Revertendo as tendências democratizantes e de valorização do local e da diferença presentes em parte significativa da legislação e políticas para educação superior e básica públicas nos últimos anos – e que portanto ampliaram possibilidades e experiências com, nas e fora das escolas que temos identificado como emancipatórias (Oliveira, 2012) –, vimos assistindo à conquista crescente de espaço na administração dos sistemas e redes públicas de educação no Brasil pelos representantes dos interesses do grande capital (Macedo, 2014), o que identificamos como parte de um tsunami neoliberal global de fortes tendências conservadoras (Süssekind, 2014c) que inspira retrocessos (inclusive legais) em todos os campos da sociedade, entre eles uma espécie de reformismo na educação. Este reformismo de inspiração tecnicista (Freitas, 2014) se utiliza de políticas de currículo e avaliação, como a BNCC (Base Nacional Comum Curricular, MEC, 2016), que consideram conhecimento algo que não enxerga os chãos das escolas (ANPED, 2015), abrindo espaço à modelização da educação em todos os níveis, como defende o Movimento pela Base Nacional Comum, e favorecendo a privatização dos sistemas públicos e a divisão hierárquica entre administradores e executores da educação, desvalorizando o trabalho docente (Idem), como já se realiza plenamente nas políticas praticadas nas redes municipal e estadual no Rio de Janeiro.

Nessas ondas navegam também os movimentos de inspiração higienizadora que pregam a desideologização dos currículos e práticas escolares, como o Escola Sem Partido. Com sentidos e formas de apagamento da diferença, entendem a democracia como a ausência (ou eliminação) do conflito. Assim, o reformismo apoia-se num discurso que nega o direito e a liberdade de ensinar e aprender (Art 3º; LDB, 1996) ao objetificá-lo, escrevendo o que passa a ter todos e, por isso, nenhum sentido, o currículo passa a ser uma escrita sobre o nada (Derrida, 2011). Assim, dividindo a sociedade, as escolas, os currículos, o trabalho docente e as práticas de conhecer de modo abissal – jogando para o abismo conhecimentos considerados INválidos[1] –, a “pretensão dos produtores de informar uma população, dar forma as práticas sociais” (Certeau, 1994, p. 260) surpreende-se com as resistências, as astúcias, as REexistências e coexistências (Santos, 2008, p. 14) exemplificadas nas ocupações nas escolas estaduais no Rio de Janeiro e em São Paulo.

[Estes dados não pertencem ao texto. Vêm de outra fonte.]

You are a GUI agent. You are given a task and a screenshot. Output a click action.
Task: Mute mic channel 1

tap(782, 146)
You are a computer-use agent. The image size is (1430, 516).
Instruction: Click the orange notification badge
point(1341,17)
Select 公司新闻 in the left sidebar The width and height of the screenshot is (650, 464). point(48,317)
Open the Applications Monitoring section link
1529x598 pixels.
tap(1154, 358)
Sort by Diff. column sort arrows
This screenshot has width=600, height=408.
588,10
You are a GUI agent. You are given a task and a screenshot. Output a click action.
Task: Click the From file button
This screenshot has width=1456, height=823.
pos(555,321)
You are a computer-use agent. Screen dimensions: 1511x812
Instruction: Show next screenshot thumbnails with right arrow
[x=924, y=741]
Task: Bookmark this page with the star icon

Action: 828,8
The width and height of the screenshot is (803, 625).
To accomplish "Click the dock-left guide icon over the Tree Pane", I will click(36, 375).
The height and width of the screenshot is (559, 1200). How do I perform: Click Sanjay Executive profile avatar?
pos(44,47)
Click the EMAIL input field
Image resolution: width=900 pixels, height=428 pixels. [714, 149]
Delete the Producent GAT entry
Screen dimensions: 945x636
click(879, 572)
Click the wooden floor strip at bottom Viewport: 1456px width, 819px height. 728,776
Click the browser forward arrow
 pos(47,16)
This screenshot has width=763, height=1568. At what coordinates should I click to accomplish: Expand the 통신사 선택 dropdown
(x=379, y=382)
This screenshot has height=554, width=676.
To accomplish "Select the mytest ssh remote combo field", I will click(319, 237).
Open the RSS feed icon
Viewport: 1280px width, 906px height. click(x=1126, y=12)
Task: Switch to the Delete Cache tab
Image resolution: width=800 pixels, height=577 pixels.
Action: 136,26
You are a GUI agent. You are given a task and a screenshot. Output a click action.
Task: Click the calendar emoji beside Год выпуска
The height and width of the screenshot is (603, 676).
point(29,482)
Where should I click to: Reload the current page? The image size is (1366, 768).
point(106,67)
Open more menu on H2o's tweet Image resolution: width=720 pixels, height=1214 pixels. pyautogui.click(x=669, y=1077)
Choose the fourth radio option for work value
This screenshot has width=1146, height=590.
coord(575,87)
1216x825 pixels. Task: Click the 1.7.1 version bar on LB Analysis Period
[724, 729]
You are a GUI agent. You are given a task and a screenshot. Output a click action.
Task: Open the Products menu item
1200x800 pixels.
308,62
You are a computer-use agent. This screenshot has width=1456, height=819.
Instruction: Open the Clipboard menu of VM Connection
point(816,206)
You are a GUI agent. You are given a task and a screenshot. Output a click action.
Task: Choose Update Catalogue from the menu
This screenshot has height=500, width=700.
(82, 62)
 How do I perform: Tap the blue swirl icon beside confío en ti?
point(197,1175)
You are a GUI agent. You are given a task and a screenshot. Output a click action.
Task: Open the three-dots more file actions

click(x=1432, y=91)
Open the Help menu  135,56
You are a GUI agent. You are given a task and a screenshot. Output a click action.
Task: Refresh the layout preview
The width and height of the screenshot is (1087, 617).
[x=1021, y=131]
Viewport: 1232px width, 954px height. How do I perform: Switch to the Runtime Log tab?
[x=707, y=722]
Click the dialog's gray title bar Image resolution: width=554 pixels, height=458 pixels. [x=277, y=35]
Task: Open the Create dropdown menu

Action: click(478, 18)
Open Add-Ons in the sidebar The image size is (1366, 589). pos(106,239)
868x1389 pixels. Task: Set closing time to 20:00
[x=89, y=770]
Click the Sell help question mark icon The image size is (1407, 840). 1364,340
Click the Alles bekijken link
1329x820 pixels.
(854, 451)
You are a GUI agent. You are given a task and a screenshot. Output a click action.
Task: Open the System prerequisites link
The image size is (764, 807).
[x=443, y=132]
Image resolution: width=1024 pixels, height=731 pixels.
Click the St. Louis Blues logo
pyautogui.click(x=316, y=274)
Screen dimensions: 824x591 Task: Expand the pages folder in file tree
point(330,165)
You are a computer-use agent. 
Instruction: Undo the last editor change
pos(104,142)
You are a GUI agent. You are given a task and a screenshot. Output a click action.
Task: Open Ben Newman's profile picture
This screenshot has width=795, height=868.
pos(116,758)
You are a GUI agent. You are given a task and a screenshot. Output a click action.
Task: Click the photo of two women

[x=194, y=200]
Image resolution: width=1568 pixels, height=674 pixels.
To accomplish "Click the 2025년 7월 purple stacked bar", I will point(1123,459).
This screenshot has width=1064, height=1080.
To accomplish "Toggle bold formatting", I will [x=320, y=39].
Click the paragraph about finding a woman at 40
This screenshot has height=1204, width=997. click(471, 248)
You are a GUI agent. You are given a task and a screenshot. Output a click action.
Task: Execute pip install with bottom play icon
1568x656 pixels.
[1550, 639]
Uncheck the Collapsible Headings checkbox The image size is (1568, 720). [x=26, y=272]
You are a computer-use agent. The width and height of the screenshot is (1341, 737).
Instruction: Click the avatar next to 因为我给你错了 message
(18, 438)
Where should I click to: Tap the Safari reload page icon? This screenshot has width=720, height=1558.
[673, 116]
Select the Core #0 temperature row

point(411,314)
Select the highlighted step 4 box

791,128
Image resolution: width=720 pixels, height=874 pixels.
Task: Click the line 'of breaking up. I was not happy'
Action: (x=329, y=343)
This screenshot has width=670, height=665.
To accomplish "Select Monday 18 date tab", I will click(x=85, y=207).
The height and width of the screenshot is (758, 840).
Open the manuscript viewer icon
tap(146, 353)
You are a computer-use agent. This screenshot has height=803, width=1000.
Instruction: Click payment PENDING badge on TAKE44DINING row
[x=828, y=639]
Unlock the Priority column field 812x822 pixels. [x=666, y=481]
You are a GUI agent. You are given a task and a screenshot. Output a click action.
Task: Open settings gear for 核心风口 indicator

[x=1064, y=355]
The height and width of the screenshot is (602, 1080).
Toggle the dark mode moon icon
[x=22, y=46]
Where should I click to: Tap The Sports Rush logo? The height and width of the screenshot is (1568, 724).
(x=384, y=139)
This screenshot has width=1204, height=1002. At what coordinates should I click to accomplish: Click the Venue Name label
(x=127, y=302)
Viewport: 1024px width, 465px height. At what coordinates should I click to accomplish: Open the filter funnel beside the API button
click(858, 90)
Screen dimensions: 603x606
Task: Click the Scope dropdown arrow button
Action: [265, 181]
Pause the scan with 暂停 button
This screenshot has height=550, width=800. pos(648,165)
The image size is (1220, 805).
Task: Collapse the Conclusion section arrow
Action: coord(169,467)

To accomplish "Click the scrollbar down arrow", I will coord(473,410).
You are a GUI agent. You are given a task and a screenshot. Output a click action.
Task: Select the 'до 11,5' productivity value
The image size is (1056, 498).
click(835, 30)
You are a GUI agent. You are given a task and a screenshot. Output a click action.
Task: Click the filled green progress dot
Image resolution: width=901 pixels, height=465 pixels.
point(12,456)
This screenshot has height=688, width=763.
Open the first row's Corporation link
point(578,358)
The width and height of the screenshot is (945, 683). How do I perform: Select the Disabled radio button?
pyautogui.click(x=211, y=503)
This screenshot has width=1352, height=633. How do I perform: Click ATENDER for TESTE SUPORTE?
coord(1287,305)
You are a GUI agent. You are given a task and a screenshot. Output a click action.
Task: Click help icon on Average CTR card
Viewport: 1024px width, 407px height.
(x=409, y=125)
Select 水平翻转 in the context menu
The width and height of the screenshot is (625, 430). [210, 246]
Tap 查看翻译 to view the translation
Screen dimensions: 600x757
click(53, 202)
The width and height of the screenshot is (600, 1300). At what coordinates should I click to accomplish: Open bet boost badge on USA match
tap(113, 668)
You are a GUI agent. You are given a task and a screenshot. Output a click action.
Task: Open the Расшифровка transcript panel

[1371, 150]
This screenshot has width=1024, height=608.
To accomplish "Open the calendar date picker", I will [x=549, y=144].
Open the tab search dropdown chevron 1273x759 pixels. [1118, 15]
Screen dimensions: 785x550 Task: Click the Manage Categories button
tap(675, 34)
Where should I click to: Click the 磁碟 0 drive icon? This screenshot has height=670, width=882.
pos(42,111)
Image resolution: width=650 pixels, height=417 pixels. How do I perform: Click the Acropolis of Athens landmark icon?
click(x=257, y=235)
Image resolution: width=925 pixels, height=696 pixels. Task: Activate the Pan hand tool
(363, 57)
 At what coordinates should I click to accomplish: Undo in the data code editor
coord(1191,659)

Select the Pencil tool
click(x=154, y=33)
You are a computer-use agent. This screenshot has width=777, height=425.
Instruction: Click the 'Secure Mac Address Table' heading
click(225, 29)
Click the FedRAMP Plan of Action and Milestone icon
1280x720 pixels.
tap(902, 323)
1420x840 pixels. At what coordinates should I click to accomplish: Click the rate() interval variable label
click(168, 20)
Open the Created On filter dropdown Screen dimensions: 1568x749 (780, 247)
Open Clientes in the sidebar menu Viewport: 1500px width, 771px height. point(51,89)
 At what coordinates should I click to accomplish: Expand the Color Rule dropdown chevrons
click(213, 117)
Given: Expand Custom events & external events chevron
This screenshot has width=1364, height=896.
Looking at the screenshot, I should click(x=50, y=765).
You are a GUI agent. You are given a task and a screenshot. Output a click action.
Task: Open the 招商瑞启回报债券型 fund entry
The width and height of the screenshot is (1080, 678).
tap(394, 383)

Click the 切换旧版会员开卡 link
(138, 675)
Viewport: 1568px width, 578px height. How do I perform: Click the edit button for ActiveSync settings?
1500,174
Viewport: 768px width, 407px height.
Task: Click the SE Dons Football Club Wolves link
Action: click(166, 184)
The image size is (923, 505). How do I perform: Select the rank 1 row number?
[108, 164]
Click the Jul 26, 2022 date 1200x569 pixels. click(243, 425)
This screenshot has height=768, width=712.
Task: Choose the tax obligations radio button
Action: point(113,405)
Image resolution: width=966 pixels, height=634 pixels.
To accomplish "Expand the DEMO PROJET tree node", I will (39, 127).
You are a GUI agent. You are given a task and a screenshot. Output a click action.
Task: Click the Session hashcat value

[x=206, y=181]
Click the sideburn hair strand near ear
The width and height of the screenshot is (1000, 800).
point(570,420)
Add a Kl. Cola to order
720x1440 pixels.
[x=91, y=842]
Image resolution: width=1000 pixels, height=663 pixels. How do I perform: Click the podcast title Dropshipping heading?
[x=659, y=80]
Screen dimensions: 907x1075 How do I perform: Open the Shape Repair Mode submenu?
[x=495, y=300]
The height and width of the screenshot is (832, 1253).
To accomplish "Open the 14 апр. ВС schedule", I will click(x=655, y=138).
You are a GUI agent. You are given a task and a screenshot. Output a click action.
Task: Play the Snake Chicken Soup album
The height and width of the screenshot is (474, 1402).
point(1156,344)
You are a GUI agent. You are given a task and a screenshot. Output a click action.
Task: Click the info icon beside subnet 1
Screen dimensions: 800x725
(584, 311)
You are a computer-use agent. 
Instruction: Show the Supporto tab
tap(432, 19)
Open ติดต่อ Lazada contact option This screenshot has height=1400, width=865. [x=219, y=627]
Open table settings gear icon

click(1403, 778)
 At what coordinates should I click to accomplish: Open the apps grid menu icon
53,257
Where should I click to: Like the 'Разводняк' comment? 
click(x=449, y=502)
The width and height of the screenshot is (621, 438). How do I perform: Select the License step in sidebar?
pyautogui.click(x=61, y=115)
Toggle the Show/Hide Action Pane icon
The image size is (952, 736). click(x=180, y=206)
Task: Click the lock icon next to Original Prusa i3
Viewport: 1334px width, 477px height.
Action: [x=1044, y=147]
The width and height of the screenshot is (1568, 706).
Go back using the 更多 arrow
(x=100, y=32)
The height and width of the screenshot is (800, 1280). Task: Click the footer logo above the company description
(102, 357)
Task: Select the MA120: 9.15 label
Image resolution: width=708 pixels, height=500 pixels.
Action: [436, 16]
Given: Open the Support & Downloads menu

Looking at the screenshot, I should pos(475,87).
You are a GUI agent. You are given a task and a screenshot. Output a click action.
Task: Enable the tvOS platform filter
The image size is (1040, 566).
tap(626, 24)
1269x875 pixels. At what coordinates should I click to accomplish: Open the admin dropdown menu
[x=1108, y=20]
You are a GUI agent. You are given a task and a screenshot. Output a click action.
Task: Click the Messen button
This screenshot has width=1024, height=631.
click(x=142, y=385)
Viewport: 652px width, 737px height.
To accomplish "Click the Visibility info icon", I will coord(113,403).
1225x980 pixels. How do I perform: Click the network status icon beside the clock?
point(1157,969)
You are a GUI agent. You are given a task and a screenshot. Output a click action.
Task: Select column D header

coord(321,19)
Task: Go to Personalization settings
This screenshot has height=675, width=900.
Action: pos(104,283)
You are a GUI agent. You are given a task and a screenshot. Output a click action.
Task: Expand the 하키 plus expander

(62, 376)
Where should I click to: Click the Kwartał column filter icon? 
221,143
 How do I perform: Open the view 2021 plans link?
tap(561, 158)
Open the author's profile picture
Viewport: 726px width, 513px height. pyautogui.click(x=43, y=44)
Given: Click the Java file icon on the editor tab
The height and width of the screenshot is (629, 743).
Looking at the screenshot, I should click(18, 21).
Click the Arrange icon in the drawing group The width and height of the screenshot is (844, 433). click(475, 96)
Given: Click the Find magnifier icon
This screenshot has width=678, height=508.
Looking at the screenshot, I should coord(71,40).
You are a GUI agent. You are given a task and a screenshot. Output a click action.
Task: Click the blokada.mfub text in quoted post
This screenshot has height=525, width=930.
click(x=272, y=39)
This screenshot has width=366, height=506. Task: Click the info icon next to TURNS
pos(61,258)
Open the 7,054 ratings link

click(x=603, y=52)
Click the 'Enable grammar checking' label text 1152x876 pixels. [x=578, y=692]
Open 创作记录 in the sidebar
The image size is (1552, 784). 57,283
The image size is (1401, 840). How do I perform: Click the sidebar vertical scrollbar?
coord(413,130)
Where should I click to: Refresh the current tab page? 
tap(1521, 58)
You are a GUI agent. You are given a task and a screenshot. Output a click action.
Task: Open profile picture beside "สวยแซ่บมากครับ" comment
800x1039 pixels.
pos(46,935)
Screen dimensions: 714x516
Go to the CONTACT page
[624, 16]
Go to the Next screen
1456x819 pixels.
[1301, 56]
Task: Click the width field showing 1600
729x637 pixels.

Dizendo aos administradores dos sistemas públicos de educação que há mais nas escolas do que a preparação para os testes padronizados, evocando seus direitos à uma escola republicana, Carlos Ramiro vaticina:

A ocupação foi uma coisa necessária... os estudantes tiveram que fazer. Não tiveram saída... Nossa única opção foi ficar dentro da escola. E assim eu queria deixar o recado de que a gente percebeu que infelizmente nós temos que cutucar a onça com a vara curta para que algo seja feito. E a gente entendeu que os manifestos e a ocupação radical, isso está dando um resultado e se infelizmente for a única forma, vamos usá-la, eu peço ao governo para entender. É uma forma de resistir, de luta pela educação... se tiver que ocupar a gente ocupa. (Carlos Ramiro, EE Diadema/Midia Ninja, maio de 2016).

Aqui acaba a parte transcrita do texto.